A elite do atraso

Jessé de Souza está pra lançar novo livro, A elite do atraso ? Da escravidão à Lava Jato, que completa a trilogia que começa …

Jessé de Souza está pra lançar novo livro, A elite do atraso - Da escravidão à Lava Jato, que completa a trilogia que começa com A ralé brasileira, de 2009, e A tolice da inteligência brasileira, de 2015. Jessé tenta repensar a formação do País, não só não caindo nas armadilhas em que Sérgio Buarque de Holanda e Raymundo Faoro, entre outros, ficaram presos, às vezes com orgulho, como apontando-as e explicando-as. Li A tolice, mas achei difícil, na minha ignorância da sociologia. Entendi o cerne da argumentação e boiei nos detalhes.

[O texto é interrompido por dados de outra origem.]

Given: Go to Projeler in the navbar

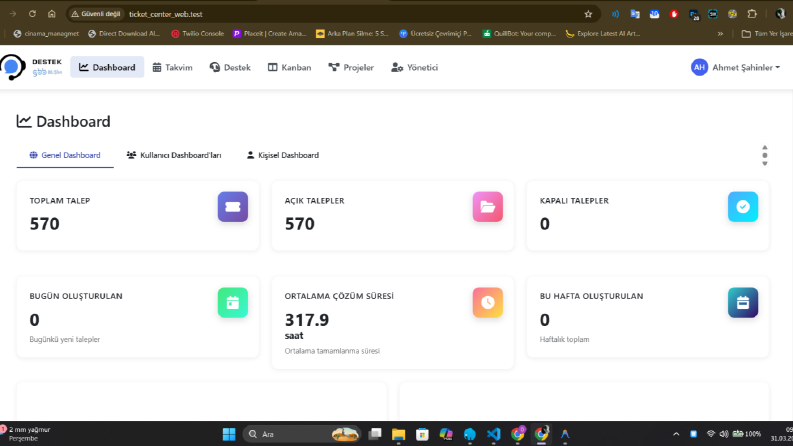Looking at the screenshot, I should pos(351,67).
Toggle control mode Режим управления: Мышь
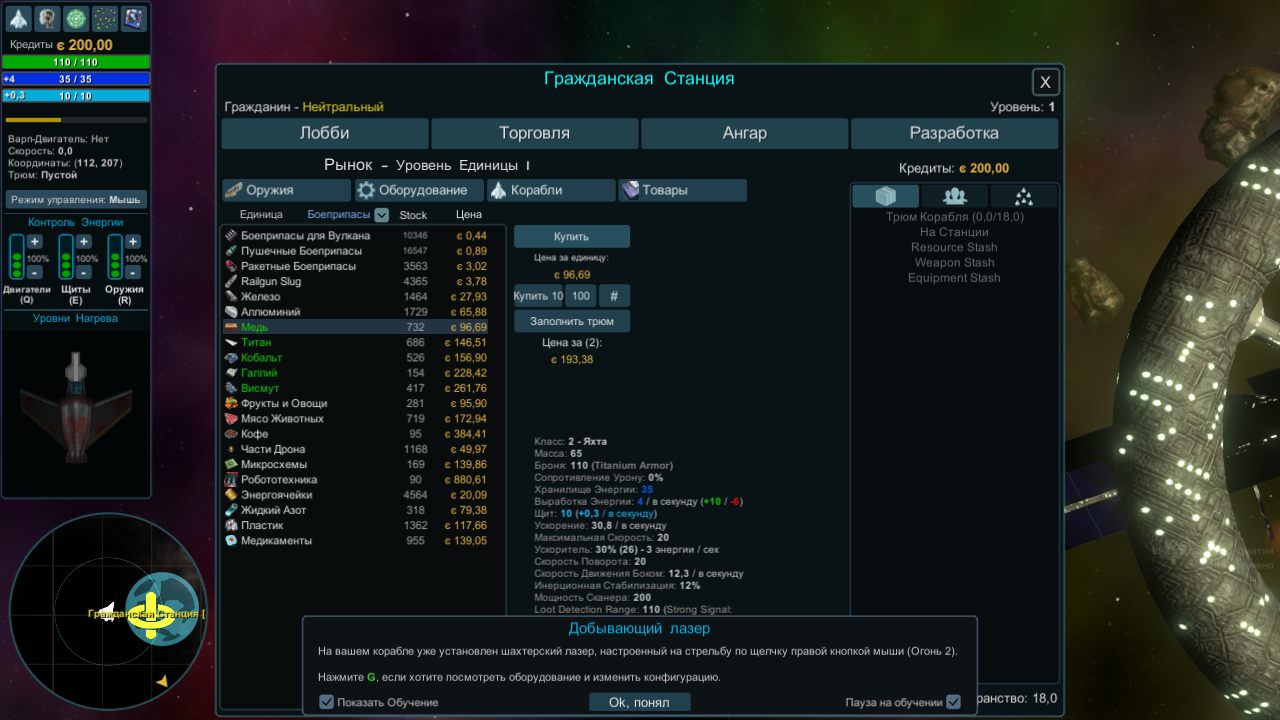Screen dimensions: 1280x720 (x=76, y=200)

Agora leio A ralé. Ou fiquei mais esperto ou Jessé preferiu usar uma linguagem acessível ao leitor comum. O certo é que o livro me parece transparente e sensacional, nada menos. A crítica aos velhos e novos pensadores é a mesma, mas mais clara e mais minuciosa. Daí que sua contundência é fatal.
Pra completar, com vários pesquisadores, Jessé apresenta a ralé em toda a sua miséria - material, intelectual e afetiva. Surpresa, os pobres reais são bem diferentes dos pobres das novelas da tevê. Prepare-se pra descobrir que você tem um monte de preconceitos e que o buraco é muito mais embaixo.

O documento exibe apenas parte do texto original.